Start of RECORDED INFORMATION
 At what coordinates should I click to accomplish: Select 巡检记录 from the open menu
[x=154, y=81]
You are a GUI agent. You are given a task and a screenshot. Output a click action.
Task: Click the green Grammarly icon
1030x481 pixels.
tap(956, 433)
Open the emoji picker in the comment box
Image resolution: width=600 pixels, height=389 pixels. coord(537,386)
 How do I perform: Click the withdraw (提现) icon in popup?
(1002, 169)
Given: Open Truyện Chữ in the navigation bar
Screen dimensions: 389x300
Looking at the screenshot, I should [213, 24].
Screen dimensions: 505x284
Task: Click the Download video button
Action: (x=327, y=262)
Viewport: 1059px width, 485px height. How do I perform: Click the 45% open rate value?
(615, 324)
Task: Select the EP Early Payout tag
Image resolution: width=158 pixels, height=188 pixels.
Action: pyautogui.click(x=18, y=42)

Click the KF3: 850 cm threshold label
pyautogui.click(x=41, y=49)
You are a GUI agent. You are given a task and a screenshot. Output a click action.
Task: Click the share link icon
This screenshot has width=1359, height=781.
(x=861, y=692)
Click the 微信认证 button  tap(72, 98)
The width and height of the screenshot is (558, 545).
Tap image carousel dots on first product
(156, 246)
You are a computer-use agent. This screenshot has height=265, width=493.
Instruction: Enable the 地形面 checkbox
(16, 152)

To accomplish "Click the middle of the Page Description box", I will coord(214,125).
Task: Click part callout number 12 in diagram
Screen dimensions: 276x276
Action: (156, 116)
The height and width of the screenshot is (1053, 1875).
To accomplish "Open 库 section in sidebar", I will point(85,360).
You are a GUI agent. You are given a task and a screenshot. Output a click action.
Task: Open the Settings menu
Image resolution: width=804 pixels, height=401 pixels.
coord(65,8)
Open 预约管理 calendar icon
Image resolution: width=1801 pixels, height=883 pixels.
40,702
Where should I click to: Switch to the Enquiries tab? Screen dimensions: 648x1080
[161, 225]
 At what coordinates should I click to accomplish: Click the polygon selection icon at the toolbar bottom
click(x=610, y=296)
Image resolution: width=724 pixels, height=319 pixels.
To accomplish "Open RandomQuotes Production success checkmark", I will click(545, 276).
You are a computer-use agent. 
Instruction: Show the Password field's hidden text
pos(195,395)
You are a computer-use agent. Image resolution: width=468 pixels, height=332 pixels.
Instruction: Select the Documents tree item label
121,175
End of RECORDED INFORMATION
_ASSIGNMENT_
Would you output, from the records above, exactly the run of lines that starts at the line containing "You are a computer-use agent. This" and ends at the line containing "You are a computer-use agent. Image", and only that run?

_OUTPUT OF THE EXERCISE_
You are a computer-use agent. This screenshot has height=265, width=493.
Instruction: Enable the 地形面 checkbox
(16, 152)

To accomplish "Click the middle of the Page Description box", I will coord(214,125).
Task: Click part callout number 12 in diagram
Screen dimensions: 276x276
Action: (156, 116)
The height and width of the screenshot is (1053, 1875).
To accomplish "Open 库 section in sidebar", I will point(85,360).
You are a GUI agent. You are given a task and a screenshot. Output a click action.
Task: Open the Settings menu
Image resolution: width=804 pixels, height=401 pixels.
coord(65,8)
Open 预约管理 calendar icon
Image resolution: width=1801 pixels, height=883 pixels.
40,702
Where should I click to: Switch to the Enquiries tab? Screen dimensions: 648x1080
[161, 225]
 At what coordinates should I click to accomplish: Click the polygon selection icon at the toolbar bottom
click(x=610, y=296)
Image resolution: width=724 pixels, height=319 pixels.
To accomplish "Open RandomQuotes Production success checkmark", I will click(545, 276).
You are a computer-use agent. 
Instruction: Show the Password field's hidden text
pos(195,395)
You are a computer-use agent. Image resolution: width=468 pixels, height=332 pixels.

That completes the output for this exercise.